Using the GARP program, a potential distribution map of H. longirostris was generated for the Cerrado biome, where the species has a higher probability of occurrence in the western areas, spreading into the state of Rondonia and north-northeast Bolivia (Leite 2006). The Cerrado includes the central Brazil, with small extensions into northeastern Paraguay and eastern Bolivia (Silva 1996, Silva & Bates 2002), where 759 species of birds (30 endemic) occur. Of those, only 14% of them, including H. longirostris, have distributions of more than 1000 km2 within this region (Silva & Bates 2002). Therefore, the presence of the species in the Pando Department was to be expected, although in an ornithological survey conducted in the RVS Bruno Racua (Stotz et al. 2003) the species was not recorded, even in areas adjacent to the eastern part of the reserve and on the Madera River, in the state of Rondonia, Brazil (Olmos et al. 2011). This may be because Rondonia, at least in riparian areas adjacent to the Madera River, is highly impacted by the Pan-American Highway around Bolivia and by the conversion of forests into open grazing areas (see Fig. 1). This suggests that the species is expanding its range across Bolivian territory to the northeastern of Pando through a corridor between the Serranía de Huanchaca and the Beni plain, as previously proposed by birds associated with the Cerrado savannas, whose movements are influenced by broad savanna corridors in the central Amazon (Silva & Bates 2002). In the center of the RVS Bruno Racua there are extensive pampas and leafy savannas with palms and low forests that can be colonized by the species and communities of birds specialists from the Cerrado.

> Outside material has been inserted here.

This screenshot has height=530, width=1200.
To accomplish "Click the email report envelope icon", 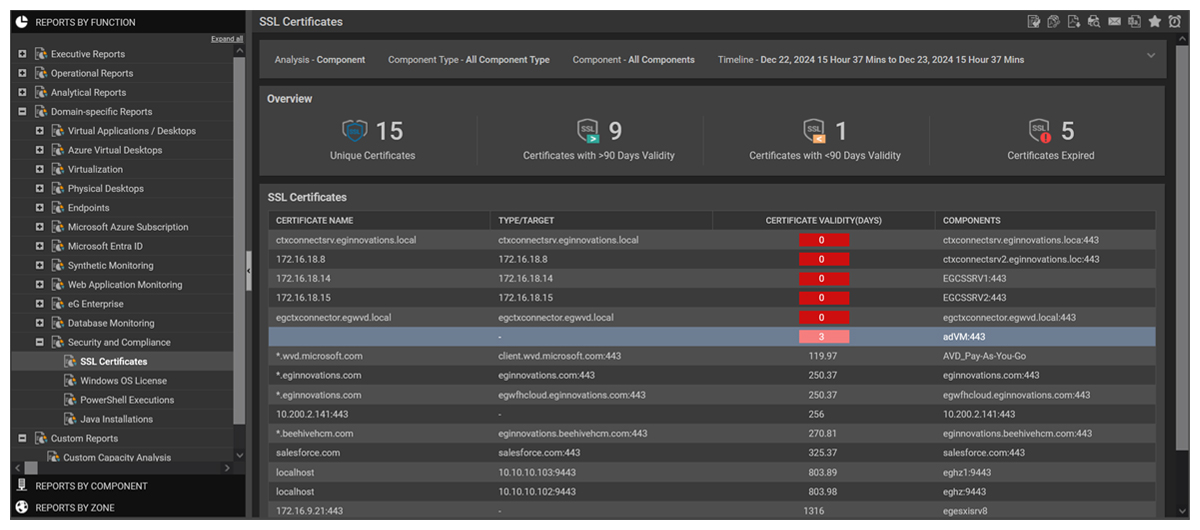I will (x=1114, y=22).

For La Paz Department, the RAP ornithological survey of 1996-1997 (Stotz et al. 2002) reported 13 new bird species for the department, including H. longirostris, which was considered uncommon in Puerto Moscoso, on the Heath River, Iturralde Province (Bolivia). This site is characterized by a narrow strip of forest about 100 m between the banks of the Heath River and the Pampas del Heath, with extensive wooded savannas. Here, the species was recorded in forest patches on a matrix of savanna or pampas grasslands (Stotz et al. 2002). The present record from Green Bolivia confirms the presence of the species in what is known as the Cerrado Paceño, which is a continuity of the vegetation of the Brazilian Cerrado where the largest populations of the species are located. The present extralimital record is the first for the Pando Department and marks an extension of the species' distribution to extreme northeastern Bolivia, approximately 230 km from its most northern records in the Beni plain.

 

Acknowledgements

We thank the World Wildlife Fund (WWF) for their support to the biodiversity project of the Reserva de Vida Silvestre Bruno Racua (Pando) through HERENCIA. Thanks also to Antonio Arellano and Adriana Becerra for their support in the fieldwork, and to the John D. and Catherine T. Mac Arthur Foundation for their support to ornithological study in Brazil nut Amazonian forest (La Paz) through of the Asociacion para la Conservation de la Amazonía (ACA-Bolivia). To Marcos Teran, Jasivia Gonzalez and Johnny Ayala for their support in the fieldwork. Two anonymous reviewers helped to improve the article. Finally, thanks to Alex Jahn, Niels Krabbe and Ana Hahn for their enormous support on the English version of the manuscript.